Config	Type	Default	Description
`values`	string[]	required	Substrings to check for
`mode`	string	`"all"`	`"all"` — must contain every value; `"any"` — at least one; `"none"` — must contain none

Score: 1.0 if condition met, 0.0 otherwise.

`llm_judge`

Uses an external LLM to evaluate the output against a rubric you define.


{
  "type": "llm_judge",
  "config": {
    "rubric": "Rate how faithfully the answer reflects the provided context. Score 1.0 if fully faithful, 0.0 if it contains hallucinated information.",
    "model": "gpt-4o",
    "_provider": "openai"
  }
}

Config	Type	Default	Description
`rubric`	string	required	Evaluation criteria for the LLM
`model`	string	varies	Model to use (e.g., `gpt-4o`, `claude-sonnet-4-20250514`)
`scale`	[number, number]	`[0, 1]`	Score range
`_provider`	string	auto	Provider: `openai`, `anthropic`, `google`, `azure_openai`

Score: A value between 0 and 1 as determined by the LLM judge.

LLM judge scorers require a BYOK key for the corresponding provider. Without one, the case will fail with a configuration error.

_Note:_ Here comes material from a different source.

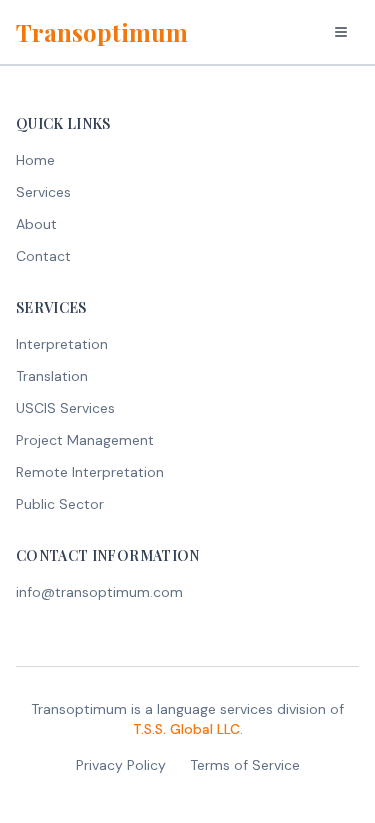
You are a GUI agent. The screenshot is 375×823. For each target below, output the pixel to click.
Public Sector (60, 504)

Cost and latency multiplier. Each llm_judge case in a suite adds one LLM API call per run, billed against your BYOK key. A suite with four judge cases run 100 times per day produces 400 extra LLM calls per day on top of your own application traffic. Budget accordingly and prefer deterministic scorers where the check allows.

Dual-sided scorers

Scorers can be configured as dual-sided, meaning they evaluate both precision and recall independently:


{
  "dual_sided": true,
  "precision_threshold": 0.8,
  "recall_threshold": 0.7
}

This is useful for cases where you want to measure both the accuracy and completeness of an output separately.

Scorer scope

Scorers are created at the project level and can be reused across multiple eval cases within that project.